== WORK INSTRUCTIONS ==
The expected output is the set of lines below beginning at the one that contains "Open Grok analysis for this post" and ending at the final line, reproduced exactly.

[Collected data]
==========

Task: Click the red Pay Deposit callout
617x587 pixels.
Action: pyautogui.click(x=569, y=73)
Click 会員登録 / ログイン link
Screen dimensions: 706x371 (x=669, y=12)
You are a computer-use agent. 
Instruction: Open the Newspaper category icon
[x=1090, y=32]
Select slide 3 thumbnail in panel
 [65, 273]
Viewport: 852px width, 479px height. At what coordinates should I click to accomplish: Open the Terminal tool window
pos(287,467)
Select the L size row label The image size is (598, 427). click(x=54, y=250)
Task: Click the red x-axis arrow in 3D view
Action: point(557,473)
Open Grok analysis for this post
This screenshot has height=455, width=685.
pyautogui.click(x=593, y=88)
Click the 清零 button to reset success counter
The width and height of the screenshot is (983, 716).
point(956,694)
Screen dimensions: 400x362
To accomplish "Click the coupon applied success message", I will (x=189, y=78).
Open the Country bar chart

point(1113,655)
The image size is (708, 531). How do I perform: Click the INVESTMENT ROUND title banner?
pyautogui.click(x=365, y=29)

==========

== REPLY TO THE TASK ==
Open Grok analysis for this post
This screenshot has height=455, width=685.
pyautogui.click(x=593, y=88)
Click the 清零 button to reset success counter
The width and height of the screenshot is (983, 716).
point(956,694)
Screen dimensions: 400x362
To accomplish "Click the coupon applied success message", I will (x=189, y=78).
Open the Country bar chart

point(1113,655)
The image size is (708, 531). How do I perform: Click the INVESTMENT ROUND title banner?
pyautogui.click(x=365, y=29)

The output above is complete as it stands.